▶ [What the exercise asks]: Quote the entries below from the line with "Instruction: Follow the contact us page link" through the line with "The width and height of the screenshot is (625, 372).", both ends included, and only those lines.

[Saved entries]
☆ ☆ ☆
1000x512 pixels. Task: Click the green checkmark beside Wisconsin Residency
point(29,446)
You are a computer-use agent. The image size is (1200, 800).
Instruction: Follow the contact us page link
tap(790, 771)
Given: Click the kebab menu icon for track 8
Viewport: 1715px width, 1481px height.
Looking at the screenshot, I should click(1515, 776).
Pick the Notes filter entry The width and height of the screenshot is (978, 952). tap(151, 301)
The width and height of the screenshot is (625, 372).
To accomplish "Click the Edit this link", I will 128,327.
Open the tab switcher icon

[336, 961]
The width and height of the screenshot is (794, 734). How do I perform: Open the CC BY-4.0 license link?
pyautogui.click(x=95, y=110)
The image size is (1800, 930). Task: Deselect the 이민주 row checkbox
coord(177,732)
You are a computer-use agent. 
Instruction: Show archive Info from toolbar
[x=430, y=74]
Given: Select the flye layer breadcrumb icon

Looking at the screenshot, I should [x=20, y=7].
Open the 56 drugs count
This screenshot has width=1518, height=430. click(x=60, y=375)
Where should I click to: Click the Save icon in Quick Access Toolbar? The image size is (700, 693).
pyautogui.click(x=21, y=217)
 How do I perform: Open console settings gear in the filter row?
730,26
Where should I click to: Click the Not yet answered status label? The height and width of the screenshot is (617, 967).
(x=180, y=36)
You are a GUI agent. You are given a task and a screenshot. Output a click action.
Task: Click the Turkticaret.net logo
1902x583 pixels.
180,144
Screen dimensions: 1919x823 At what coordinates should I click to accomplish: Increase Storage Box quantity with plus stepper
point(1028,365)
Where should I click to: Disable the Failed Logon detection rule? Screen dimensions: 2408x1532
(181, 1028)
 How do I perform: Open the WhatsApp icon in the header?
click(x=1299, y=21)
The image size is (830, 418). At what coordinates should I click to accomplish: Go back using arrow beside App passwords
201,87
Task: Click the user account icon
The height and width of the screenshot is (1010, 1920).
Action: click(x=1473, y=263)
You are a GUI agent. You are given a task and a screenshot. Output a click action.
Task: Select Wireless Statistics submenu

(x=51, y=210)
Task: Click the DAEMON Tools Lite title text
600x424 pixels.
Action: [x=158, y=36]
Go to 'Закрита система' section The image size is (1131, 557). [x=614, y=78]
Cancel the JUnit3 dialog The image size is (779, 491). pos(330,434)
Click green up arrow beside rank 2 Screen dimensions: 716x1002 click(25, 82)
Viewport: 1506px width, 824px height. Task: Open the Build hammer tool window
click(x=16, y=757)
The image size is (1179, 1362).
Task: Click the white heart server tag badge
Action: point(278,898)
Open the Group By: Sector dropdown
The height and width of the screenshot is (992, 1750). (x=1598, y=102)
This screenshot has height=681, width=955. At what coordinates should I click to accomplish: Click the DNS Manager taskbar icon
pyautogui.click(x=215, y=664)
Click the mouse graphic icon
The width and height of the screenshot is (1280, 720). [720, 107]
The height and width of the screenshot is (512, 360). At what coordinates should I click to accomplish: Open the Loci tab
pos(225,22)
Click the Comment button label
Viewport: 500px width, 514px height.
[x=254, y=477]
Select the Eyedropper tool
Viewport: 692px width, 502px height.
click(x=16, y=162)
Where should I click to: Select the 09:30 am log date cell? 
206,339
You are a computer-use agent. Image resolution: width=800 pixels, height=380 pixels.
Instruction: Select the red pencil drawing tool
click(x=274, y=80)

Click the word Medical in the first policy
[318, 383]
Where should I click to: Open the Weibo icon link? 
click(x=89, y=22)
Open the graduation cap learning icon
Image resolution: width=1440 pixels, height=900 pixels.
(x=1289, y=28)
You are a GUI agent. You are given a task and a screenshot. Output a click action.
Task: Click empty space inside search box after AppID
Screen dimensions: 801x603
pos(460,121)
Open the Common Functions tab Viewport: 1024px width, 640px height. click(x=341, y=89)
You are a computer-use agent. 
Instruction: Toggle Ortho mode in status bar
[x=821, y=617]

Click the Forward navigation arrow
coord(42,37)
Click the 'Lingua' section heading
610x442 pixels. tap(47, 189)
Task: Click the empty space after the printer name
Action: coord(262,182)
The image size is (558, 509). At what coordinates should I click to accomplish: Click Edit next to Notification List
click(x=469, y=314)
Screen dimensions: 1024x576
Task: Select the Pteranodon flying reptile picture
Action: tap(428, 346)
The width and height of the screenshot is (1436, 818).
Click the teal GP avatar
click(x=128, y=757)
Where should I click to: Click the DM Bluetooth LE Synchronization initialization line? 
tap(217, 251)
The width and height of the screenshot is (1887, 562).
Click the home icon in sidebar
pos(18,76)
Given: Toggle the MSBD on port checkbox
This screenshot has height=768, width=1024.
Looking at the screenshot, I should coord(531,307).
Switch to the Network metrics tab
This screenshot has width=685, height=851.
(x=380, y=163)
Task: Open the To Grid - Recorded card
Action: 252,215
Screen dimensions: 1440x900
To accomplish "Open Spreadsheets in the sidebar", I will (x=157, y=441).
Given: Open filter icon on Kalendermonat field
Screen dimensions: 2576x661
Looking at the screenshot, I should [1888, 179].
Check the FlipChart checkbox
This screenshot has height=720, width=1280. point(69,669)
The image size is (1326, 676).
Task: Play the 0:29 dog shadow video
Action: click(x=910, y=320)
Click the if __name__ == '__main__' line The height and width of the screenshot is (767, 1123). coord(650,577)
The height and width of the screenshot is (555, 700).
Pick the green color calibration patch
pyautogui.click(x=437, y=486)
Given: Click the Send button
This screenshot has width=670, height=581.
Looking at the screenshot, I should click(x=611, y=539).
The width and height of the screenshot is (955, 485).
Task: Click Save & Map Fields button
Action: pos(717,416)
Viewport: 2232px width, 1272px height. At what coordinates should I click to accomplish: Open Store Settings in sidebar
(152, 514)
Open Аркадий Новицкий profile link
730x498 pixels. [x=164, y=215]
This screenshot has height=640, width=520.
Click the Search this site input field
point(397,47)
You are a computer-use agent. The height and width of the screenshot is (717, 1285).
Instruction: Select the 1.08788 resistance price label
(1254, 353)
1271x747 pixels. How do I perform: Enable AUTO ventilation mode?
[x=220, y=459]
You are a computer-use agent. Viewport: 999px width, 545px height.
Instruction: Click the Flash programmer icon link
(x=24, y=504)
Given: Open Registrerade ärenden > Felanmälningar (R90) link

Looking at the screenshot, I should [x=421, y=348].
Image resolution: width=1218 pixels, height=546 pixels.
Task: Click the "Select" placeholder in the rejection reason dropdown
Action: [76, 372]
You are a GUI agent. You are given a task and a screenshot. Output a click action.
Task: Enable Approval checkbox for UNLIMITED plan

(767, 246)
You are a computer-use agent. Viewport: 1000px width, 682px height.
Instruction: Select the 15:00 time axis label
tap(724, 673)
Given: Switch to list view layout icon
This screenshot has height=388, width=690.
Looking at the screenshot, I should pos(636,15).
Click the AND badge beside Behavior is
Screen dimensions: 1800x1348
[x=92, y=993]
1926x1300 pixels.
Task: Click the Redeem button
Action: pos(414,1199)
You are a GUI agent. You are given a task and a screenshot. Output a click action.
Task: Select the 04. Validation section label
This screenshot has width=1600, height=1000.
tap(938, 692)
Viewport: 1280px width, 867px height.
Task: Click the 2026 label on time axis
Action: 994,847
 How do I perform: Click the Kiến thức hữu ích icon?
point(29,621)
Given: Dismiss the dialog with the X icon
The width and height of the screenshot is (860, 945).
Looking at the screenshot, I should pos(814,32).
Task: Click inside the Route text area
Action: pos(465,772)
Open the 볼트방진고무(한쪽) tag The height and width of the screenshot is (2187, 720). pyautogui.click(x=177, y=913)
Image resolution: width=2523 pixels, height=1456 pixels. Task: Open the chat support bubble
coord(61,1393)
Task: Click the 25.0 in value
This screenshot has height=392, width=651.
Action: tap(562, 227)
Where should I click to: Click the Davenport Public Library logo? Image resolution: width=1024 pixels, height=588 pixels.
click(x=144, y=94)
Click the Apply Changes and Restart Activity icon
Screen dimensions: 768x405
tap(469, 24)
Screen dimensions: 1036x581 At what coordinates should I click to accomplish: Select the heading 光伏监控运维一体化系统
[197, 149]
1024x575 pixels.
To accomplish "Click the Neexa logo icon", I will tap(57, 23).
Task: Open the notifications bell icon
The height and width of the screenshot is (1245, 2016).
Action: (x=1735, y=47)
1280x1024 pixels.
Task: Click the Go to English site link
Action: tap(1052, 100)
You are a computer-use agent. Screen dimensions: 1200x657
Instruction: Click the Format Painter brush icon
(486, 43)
☆ ☆ ☆
▶ [Output below]:
Instruction: Follow the contact us page link
tap(790, 771)
Given: Click the kebab menu icon for track 8
Viewport: 1715px width, 1481px height.
Looking at the screenshot, I should click(1515, 776).
Pick the Notes filter entry The width and height of the screenshot is (978, 952). tap(151, 301)
The width and height of the screenshot is (625, 372).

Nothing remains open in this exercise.